*** Records shown
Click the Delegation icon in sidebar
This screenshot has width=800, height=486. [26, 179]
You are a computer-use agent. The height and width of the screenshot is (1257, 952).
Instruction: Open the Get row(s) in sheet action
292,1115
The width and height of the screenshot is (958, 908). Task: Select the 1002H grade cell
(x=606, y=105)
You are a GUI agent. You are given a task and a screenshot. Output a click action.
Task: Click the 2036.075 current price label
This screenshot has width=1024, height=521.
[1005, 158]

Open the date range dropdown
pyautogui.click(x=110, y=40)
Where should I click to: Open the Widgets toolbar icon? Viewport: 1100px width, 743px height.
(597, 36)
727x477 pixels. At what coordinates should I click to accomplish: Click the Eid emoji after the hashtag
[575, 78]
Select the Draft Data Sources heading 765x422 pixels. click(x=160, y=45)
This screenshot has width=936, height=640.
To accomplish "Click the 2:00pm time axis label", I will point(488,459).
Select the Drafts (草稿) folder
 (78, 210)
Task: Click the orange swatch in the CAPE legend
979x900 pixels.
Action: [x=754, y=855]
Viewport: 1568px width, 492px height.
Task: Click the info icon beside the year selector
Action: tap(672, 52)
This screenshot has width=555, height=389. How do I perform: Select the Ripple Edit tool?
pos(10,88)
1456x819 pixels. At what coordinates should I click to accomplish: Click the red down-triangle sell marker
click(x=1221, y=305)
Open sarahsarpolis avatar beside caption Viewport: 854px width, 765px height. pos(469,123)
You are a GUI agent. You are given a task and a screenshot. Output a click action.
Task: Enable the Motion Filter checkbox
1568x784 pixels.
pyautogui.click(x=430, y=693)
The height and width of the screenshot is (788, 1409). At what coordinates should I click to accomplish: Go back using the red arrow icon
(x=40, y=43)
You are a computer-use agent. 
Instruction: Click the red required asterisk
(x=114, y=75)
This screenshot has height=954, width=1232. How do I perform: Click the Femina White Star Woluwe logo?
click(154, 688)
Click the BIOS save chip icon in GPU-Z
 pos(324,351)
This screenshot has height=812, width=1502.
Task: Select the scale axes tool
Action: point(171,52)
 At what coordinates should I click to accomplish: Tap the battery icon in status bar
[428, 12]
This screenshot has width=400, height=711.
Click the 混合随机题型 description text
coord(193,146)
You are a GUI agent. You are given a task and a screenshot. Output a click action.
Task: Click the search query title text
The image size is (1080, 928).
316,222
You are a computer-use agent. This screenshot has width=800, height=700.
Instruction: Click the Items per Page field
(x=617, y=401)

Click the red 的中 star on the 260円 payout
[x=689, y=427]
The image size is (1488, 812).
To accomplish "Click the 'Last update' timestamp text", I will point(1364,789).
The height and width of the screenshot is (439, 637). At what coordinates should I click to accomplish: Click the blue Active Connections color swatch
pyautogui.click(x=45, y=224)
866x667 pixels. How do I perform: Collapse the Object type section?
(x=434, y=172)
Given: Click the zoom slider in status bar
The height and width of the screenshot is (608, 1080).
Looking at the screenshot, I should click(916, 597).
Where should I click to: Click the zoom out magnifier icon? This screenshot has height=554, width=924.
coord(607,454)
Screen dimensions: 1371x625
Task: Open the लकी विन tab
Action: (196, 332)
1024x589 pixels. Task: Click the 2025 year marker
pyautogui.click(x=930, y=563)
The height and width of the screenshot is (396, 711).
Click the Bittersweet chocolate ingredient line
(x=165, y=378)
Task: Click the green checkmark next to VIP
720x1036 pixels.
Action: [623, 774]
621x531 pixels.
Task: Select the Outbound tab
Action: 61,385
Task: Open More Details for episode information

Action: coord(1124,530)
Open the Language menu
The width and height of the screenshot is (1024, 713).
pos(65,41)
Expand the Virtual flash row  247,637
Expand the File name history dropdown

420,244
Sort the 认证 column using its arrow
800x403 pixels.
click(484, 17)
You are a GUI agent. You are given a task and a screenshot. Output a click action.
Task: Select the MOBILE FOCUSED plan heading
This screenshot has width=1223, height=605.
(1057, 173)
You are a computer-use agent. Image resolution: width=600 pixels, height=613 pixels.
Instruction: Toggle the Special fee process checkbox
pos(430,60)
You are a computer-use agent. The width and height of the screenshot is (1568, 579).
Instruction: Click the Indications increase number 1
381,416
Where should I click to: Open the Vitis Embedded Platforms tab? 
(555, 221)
******
**Work required:**
Report all lines of the data that include the word "heading".

**Response:**
Select the Draft Data Sources heading 765x422 pixels. click(x=160, y=45)
Task: Select the MOBILE FOCUSED plan heading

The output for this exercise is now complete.